▸ **Exercise task**
Lay out the material between the lines holding "Screen dimensions: 1453x817" and "pos(1259,666)", inclusive, as a two-column CSV with the headers instruction and location. Give one row per entry, put each field in quotes with line breaks replaced by spaces, and leave out the pictures.

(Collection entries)

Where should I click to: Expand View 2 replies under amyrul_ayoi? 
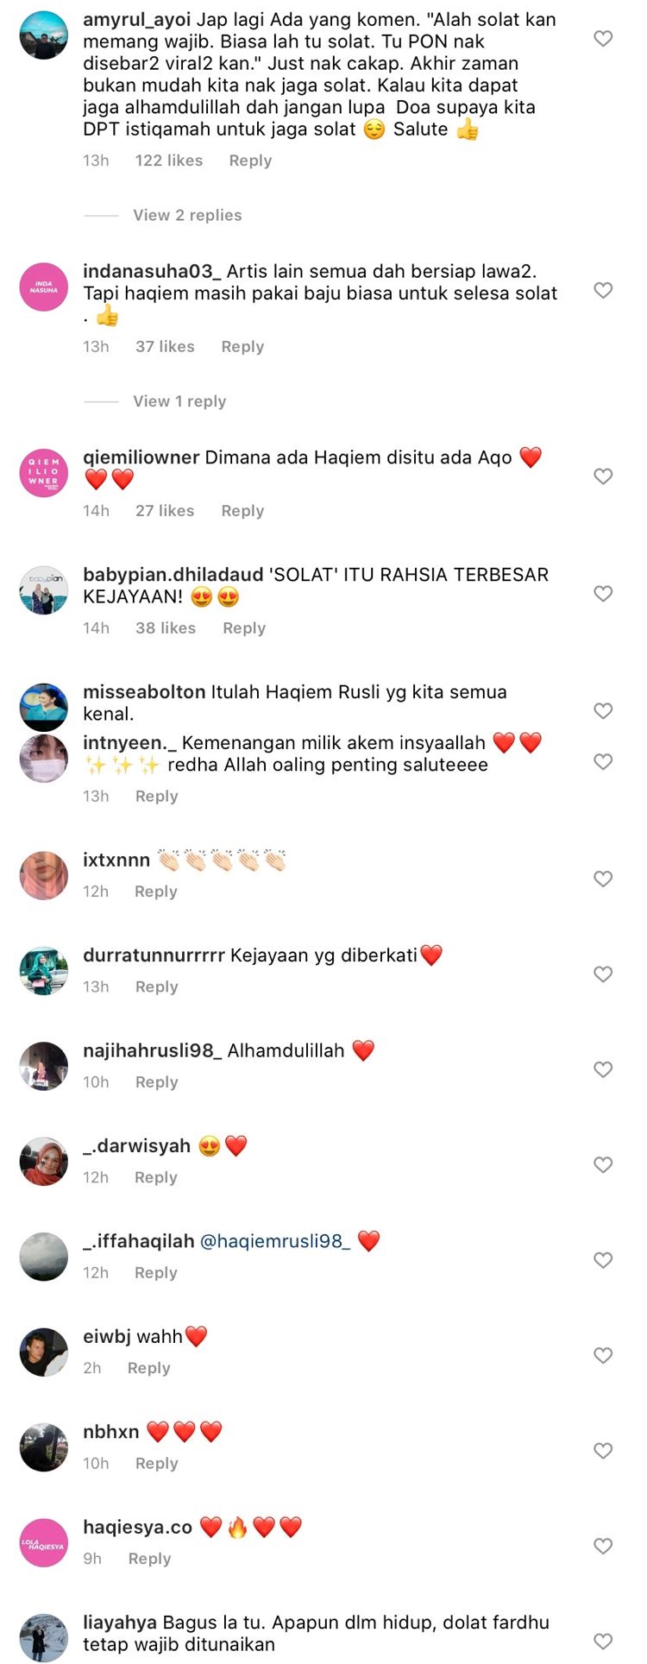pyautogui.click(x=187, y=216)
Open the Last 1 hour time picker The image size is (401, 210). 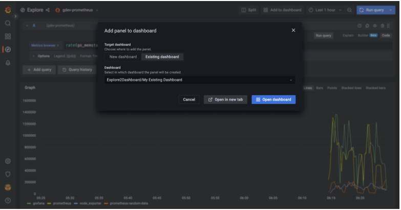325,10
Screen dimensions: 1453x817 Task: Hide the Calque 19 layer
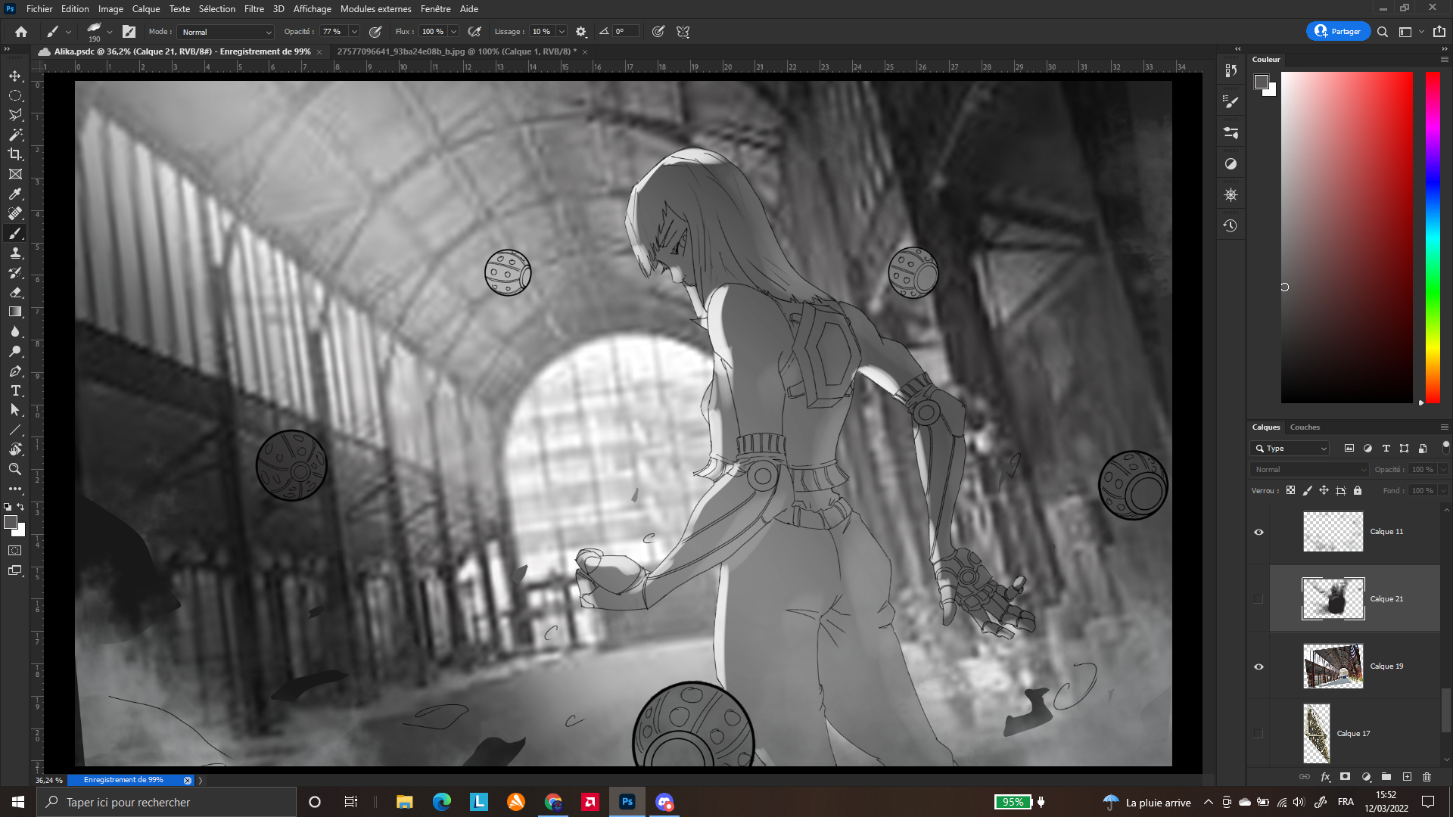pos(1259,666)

...

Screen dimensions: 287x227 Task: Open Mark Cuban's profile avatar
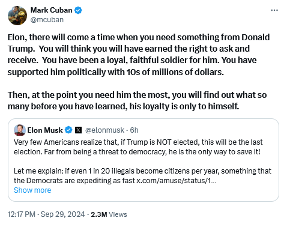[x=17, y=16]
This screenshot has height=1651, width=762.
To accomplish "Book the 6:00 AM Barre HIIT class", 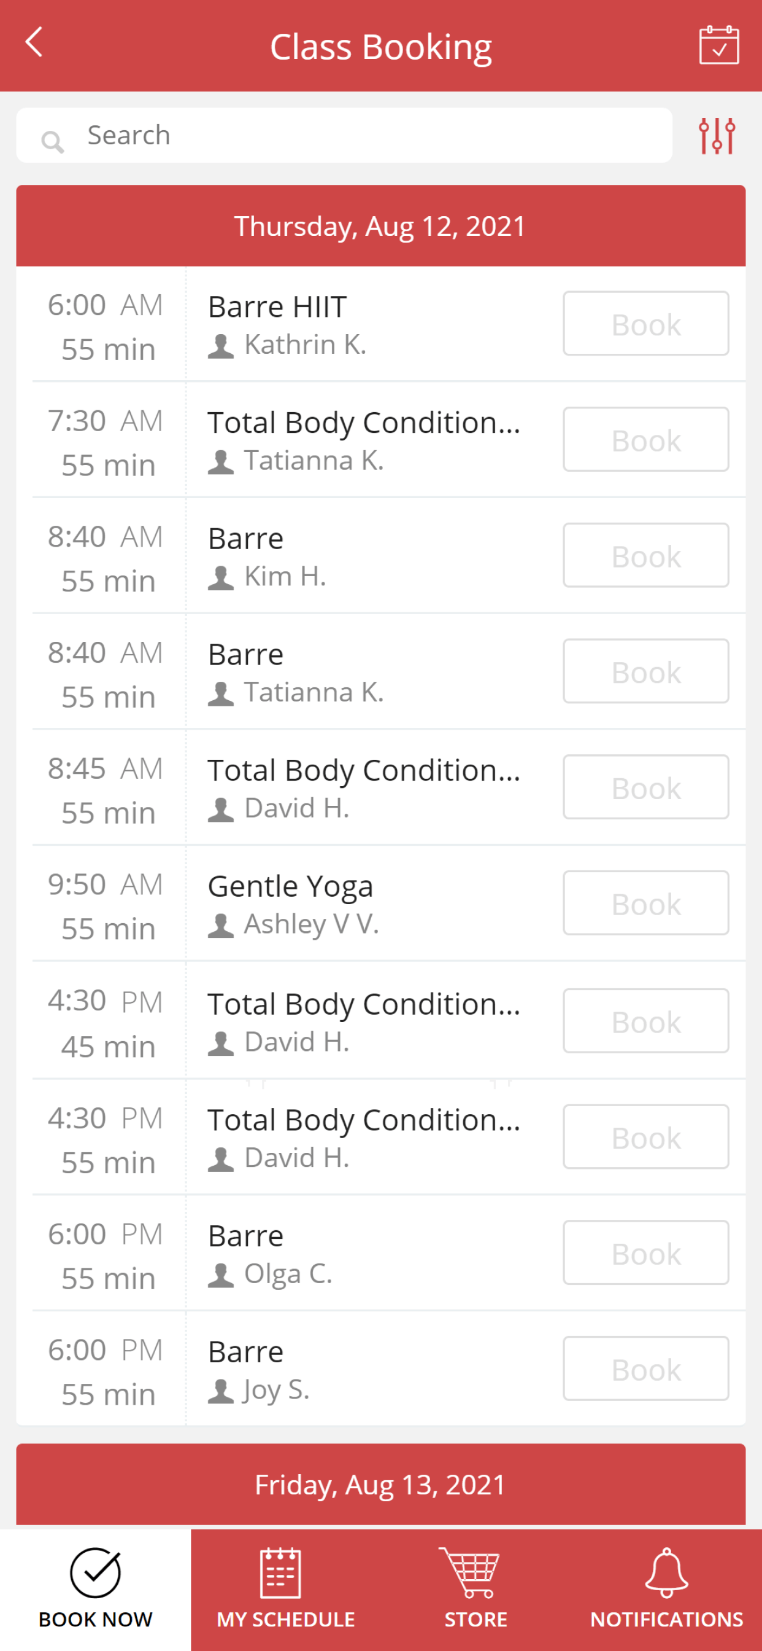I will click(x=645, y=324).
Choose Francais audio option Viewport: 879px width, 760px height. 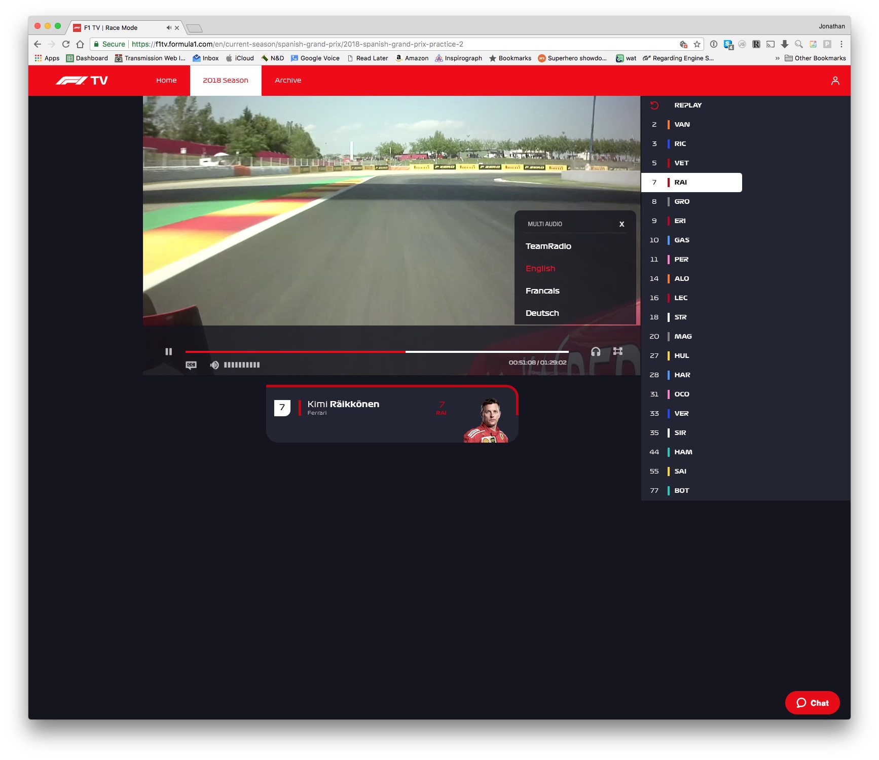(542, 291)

▸ **Expected answer**
instruction,location
"Screen dimensions: 1453x817 Task: Hide the Calque 19 layer","pos(1259,666)"